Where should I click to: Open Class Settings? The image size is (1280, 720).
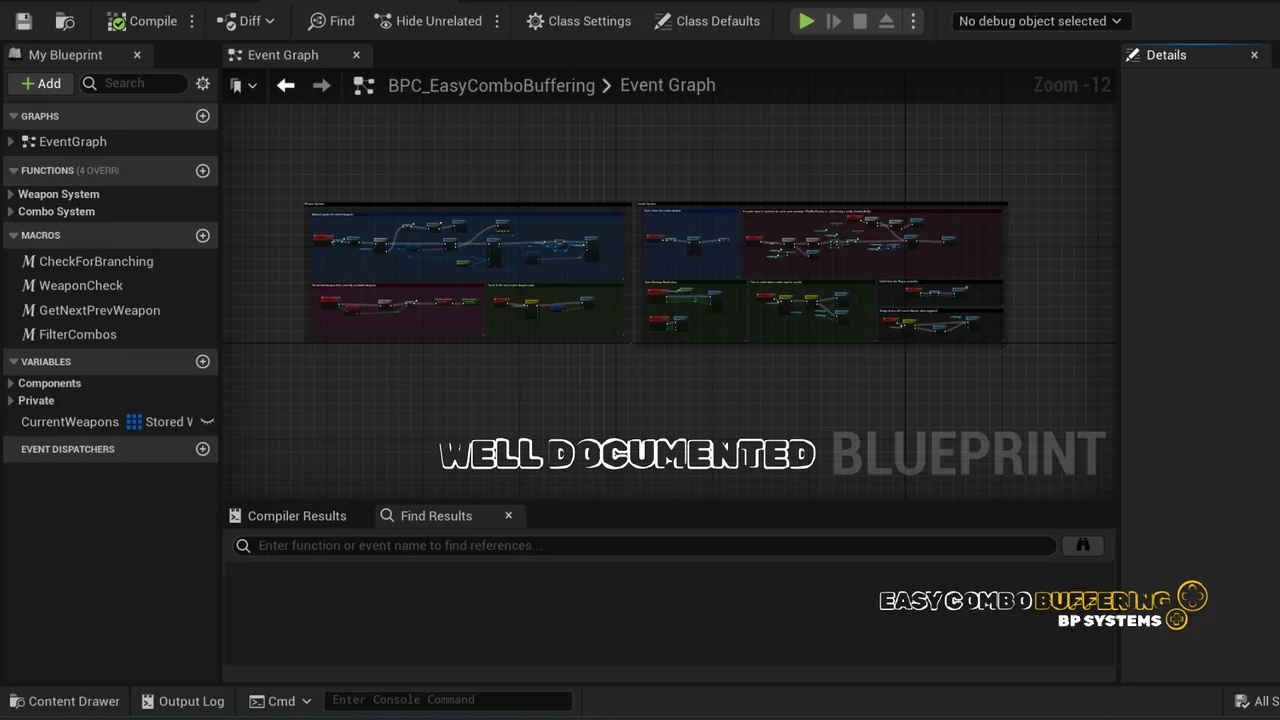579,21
----------
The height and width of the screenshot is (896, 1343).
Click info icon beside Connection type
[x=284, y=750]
----------
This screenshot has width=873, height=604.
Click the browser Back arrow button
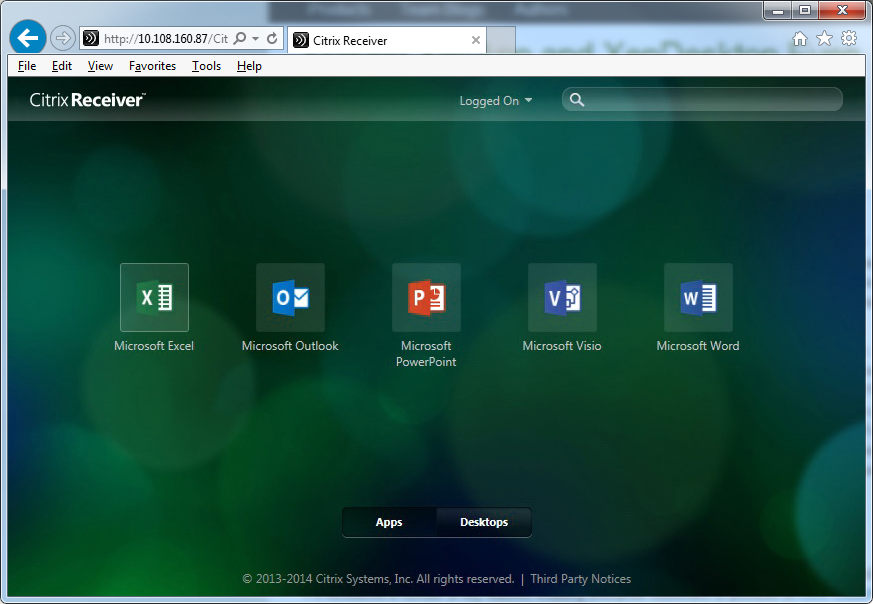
----------
TASK TO COMPLETE:
From the entries above, print the lines beginning at the one with "This screenshot has width=873, height=604." and stopping after the one with "Click the browser Back arrow button", exactly as written and with nothing else.

REPLY TO THE EXERCISE:
This screenshot has width=873, height=604.
Click the browser Back arrow button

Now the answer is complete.